Online reputation audits for individuals are increasingly in demand. Today, and certainly in the future, your personal reputation and your professional reputation are more subject to scrutiny than ever before.

You only need to look at news headlines surrounding the likes of Steve Easterbrook, Jeff Fairburn, Phillip Green, and Prince Andrew, to realize the risks, consequences, and costs associated with a personal reputation crisis.

Personal reputation – the age of online scrutiny

What people see when they search for you online, and what other people are saying about you in the press, social media, online forums, profiles, and more have a huge influence on how people perceive you. We’re talking about everyone from your professional circle and employers to your family, friends and the communities you live and work in.

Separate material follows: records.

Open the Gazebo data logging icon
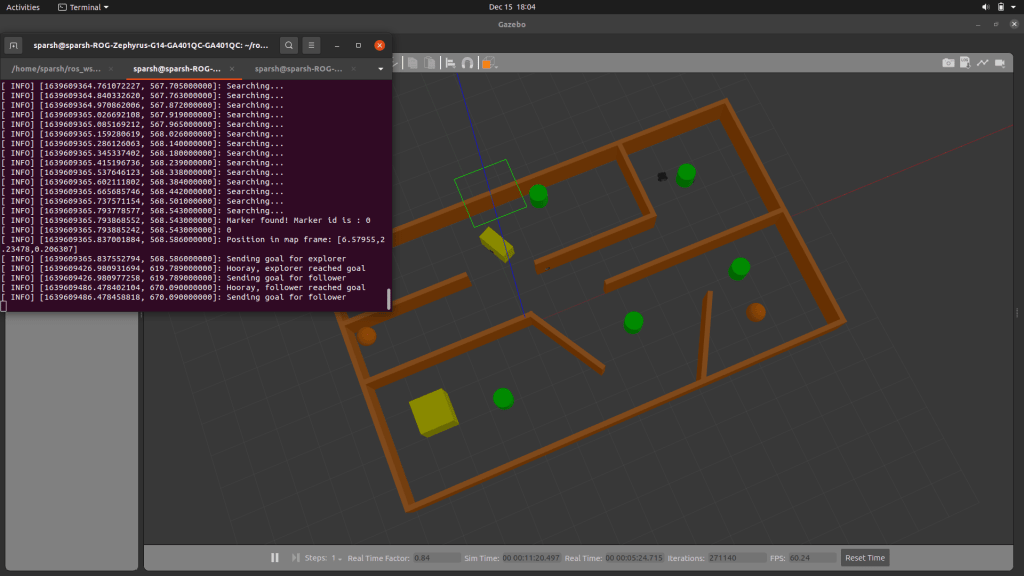 (x=965, y=63)
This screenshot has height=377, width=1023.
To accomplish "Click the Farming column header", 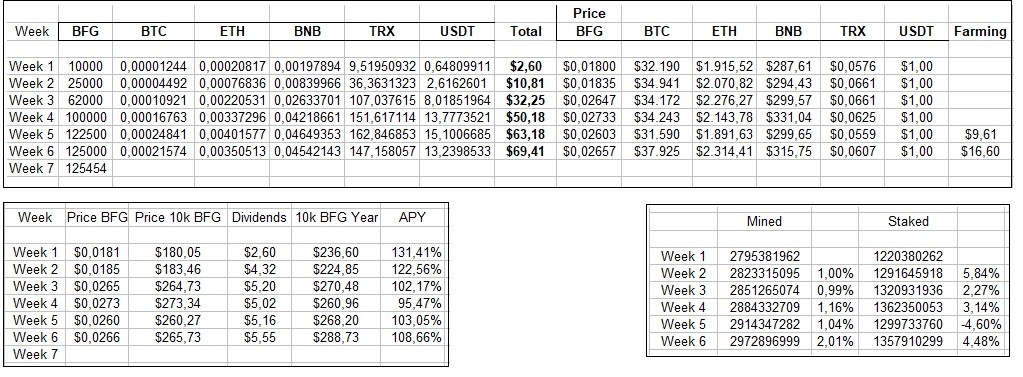I will tap(979, 31).
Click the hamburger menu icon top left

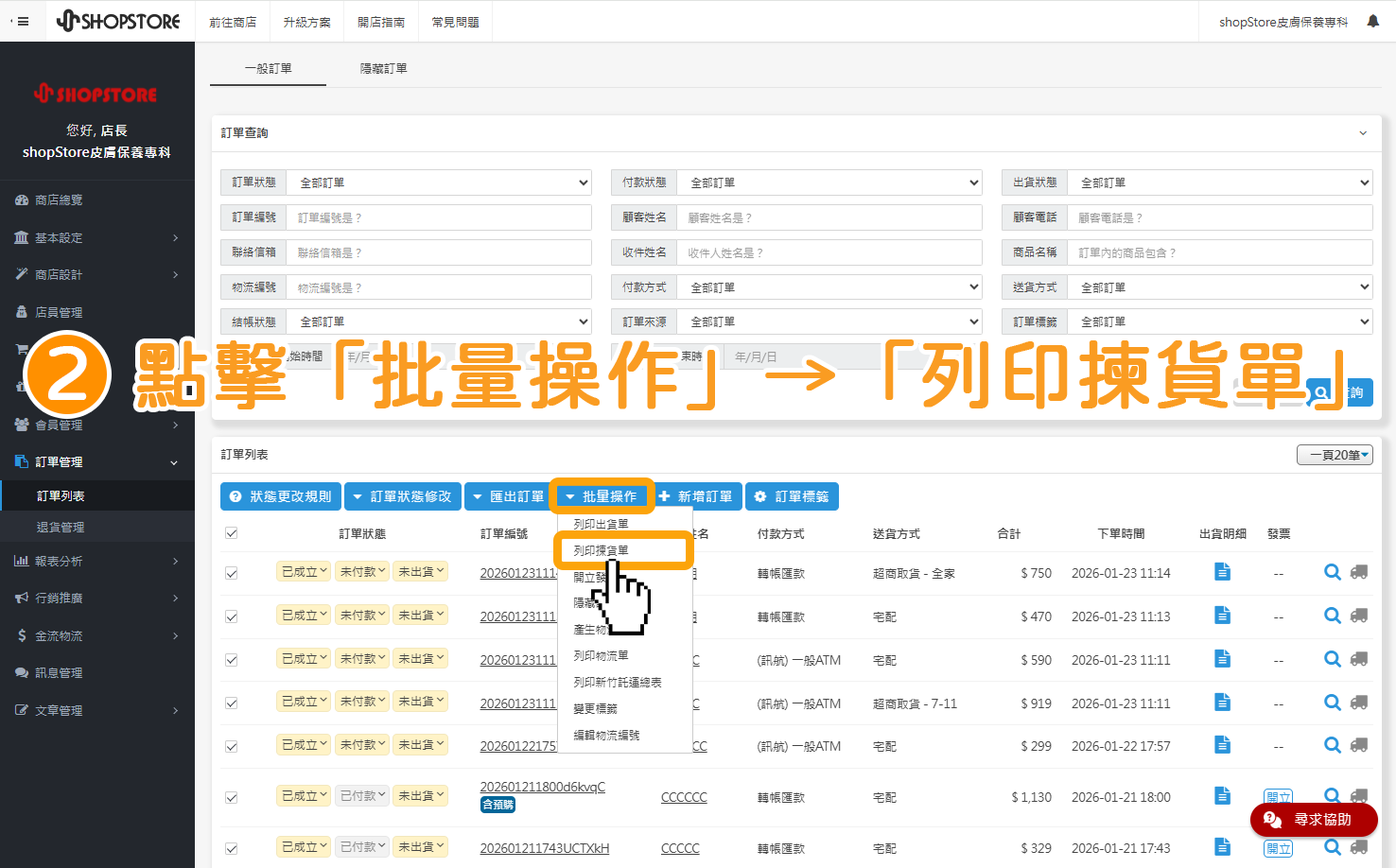tap(21, 20)
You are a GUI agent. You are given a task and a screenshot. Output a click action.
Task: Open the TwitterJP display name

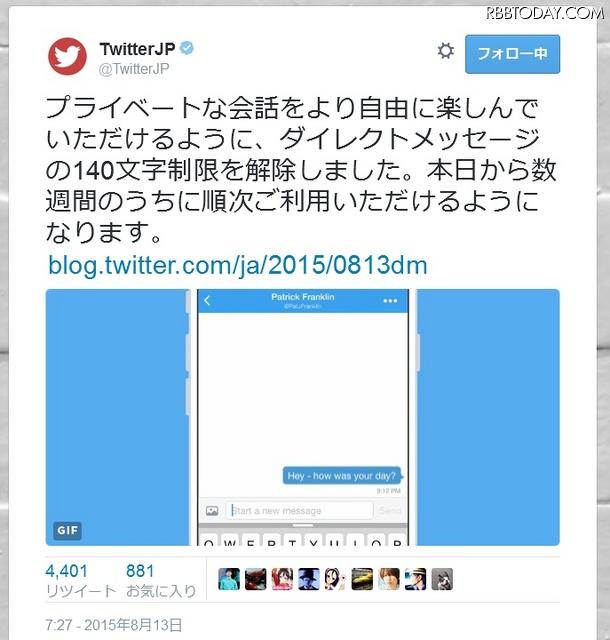pyautogui.click(x=137, y=49)
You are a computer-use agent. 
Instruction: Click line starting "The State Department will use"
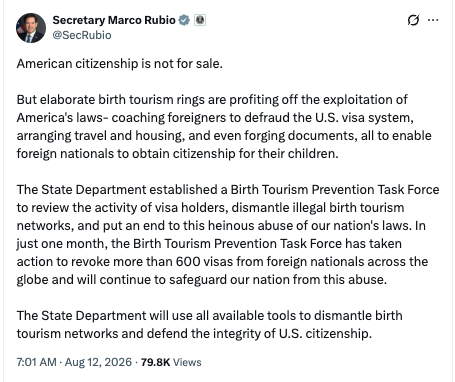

Try it yourself, Google your name and see what comes up in the search results. Focus particularly on that first page of results, which is the online equivalent of the front page of a national newspaper – aka your ‘headlines’.

  • Are you visible?
  • Do you like what you see?
  • Does it reflect you in a good light, would you trust you?
  • Would you hire you, or do business with you?
  • Would you want to be associated with you?
  • Does it really reflect who you are now?
  • Or, is the past interfering with your future?

An online reputation audit discovers, and assesses, all of the above and more.

What is an online reputation audit for individuals?

An online reputation audit is one of the most valuable things you can do for your professional and personal visibility, credibility and reputation.

You can conduct a personal online reputation audit yourself. For this ‘DIY’ method, identity:

  • How you want to be viewed by people online.
  • Who your key audiences are.
  • What you want your target audiences to associate with you – personally and professionally.
  • How and where you want to engage with and influence people online.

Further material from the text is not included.